We are disappointed with Edwards missing the revenue estimates for the fourth quarter. Besides, guidance for the first quarter was lower than our estimates.  Economic pressure in southern Europe resulted in lower procedural volumes, which affected the company’s performance in the THV business.

As a reminder, in September, the Centers for Medicare & Medicaid Services (CMS) decided to initiate a National Coverage Analysis (NCA) of transcatheter aortic valve replacement (TAVR) to formulate a national coverage determination (NCD). This development has resulted in inconsistent interpretations among the regional Medicare contractors, which in turn led to lower than expected sales of Sapien.

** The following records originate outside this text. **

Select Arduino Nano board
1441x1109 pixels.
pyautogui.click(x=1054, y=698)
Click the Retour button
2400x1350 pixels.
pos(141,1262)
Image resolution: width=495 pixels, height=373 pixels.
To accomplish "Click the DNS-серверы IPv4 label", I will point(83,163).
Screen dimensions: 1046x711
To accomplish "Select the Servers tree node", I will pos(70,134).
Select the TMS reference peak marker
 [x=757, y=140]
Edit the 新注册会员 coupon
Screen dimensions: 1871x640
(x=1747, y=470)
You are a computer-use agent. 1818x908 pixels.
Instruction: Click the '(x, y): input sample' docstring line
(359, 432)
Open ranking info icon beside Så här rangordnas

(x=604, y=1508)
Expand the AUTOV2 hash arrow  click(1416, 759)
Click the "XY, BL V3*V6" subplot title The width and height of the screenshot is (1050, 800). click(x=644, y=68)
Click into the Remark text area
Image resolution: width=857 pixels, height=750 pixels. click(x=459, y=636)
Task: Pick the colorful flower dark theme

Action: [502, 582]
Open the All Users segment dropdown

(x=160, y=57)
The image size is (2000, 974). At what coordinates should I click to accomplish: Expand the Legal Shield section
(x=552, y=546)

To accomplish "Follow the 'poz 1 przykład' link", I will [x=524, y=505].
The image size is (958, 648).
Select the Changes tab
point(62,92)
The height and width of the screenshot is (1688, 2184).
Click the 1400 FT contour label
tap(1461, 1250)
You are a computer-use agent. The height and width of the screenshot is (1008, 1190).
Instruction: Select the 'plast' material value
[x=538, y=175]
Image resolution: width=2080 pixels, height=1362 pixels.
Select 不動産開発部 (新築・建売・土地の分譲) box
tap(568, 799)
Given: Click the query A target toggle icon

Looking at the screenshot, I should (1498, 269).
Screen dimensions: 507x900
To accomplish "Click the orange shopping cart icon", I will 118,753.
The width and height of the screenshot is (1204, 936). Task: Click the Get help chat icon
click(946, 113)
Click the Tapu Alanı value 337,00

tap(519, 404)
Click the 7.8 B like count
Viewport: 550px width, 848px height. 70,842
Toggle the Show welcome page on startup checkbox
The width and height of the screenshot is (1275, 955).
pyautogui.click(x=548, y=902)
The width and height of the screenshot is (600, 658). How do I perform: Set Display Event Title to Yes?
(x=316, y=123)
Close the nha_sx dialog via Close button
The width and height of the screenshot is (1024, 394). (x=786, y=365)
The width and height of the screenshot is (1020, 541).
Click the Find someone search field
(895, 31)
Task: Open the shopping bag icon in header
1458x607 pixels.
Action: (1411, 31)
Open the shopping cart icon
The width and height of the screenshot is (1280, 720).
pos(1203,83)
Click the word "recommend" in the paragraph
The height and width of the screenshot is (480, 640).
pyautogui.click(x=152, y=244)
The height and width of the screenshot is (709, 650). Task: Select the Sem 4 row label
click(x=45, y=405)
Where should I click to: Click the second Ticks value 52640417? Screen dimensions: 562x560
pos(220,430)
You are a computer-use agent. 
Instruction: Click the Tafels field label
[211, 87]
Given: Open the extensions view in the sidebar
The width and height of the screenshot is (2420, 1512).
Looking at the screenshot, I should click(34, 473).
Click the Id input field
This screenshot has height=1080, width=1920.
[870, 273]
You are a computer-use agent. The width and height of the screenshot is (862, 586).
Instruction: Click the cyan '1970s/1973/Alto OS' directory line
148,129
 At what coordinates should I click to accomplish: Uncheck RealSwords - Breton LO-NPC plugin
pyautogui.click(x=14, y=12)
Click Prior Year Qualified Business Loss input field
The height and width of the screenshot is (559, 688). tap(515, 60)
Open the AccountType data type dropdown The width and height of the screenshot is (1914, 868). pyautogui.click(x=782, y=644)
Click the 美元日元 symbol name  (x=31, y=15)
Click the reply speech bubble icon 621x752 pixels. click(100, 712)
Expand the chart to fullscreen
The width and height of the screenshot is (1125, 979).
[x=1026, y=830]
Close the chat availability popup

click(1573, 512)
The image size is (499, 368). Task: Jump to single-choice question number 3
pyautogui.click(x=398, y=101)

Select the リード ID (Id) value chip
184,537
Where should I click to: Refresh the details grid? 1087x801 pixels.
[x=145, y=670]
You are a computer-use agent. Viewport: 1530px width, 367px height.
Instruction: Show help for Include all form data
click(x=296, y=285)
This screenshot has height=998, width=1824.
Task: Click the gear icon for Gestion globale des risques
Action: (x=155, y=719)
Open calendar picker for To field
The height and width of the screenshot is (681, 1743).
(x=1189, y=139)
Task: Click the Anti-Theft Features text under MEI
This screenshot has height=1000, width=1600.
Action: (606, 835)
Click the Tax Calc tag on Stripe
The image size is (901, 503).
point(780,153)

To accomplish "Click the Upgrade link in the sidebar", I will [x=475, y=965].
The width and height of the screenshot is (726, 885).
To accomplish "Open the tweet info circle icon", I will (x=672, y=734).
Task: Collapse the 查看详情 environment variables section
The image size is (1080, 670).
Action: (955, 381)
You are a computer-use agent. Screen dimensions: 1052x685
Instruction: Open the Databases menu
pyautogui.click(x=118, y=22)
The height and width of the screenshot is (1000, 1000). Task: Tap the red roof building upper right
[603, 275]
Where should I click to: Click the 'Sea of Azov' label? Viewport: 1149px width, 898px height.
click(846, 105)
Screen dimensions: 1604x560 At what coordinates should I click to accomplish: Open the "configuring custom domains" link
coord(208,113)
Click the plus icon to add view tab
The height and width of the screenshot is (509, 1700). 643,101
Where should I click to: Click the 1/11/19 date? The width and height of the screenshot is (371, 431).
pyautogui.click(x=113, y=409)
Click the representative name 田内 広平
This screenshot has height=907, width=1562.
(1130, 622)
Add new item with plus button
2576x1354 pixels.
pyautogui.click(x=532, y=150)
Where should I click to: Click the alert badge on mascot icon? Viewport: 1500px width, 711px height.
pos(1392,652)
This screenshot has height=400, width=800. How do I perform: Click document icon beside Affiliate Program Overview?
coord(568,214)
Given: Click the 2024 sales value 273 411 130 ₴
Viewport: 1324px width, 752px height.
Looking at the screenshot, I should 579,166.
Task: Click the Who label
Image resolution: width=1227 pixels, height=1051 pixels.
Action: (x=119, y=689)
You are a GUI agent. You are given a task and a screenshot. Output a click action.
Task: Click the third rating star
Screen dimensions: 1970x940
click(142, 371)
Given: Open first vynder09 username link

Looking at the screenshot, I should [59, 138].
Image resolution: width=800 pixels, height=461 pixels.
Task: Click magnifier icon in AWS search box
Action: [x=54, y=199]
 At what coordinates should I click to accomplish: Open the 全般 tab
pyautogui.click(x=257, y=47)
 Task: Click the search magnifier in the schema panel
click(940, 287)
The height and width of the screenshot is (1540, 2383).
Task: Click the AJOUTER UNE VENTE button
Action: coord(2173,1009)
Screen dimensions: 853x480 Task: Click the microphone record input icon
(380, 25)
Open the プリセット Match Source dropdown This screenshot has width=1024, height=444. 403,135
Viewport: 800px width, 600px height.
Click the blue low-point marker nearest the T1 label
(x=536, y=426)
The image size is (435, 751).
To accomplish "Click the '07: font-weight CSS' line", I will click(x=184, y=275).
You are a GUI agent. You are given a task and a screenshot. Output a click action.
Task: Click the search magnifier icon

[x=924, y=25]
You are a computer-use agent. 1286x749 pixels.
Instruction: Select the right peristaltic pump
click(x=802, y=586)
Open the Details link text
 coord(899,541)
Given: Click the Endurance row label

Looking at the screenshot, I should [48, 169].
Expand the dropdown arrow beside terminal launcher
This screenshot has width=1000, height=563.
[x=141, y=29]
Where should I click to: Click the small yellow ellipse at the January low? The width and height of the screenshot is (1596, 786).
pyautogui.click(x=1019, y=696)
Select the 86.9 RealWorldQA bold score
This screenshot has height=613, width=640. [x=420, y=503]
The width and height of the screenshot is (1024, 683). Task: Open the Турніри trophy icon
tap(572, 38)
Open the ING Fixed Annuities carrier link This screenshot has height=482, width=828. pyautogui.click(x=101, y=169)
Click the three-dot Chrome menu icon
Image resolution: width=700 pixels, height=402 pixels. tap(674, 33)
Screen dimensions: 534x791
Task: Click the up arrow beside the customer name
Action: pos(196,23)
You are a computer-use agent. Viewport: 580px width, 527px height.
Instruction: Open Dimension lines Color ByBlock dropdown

Although Edwards has the first mover advantage in the US, the competitive landscape in Europe is tough with the presence of Medtronic’s (MDT - Analyst Report) CoreValve.

Yesterday, the CMS posted on its website a proposed decision memo for TAVR. This has set off a 30-day public comment period after which a formal NCD will be issued in the next 90 days. As per the memo, CMS will provide coverage only if 5 conditions are met. These criteria might hamper the procedure growth for Sapien.  

We are currently Neutral on Edwards in the long term. The stock retains a Zacks #3 Rank (“Hold”) in the short term.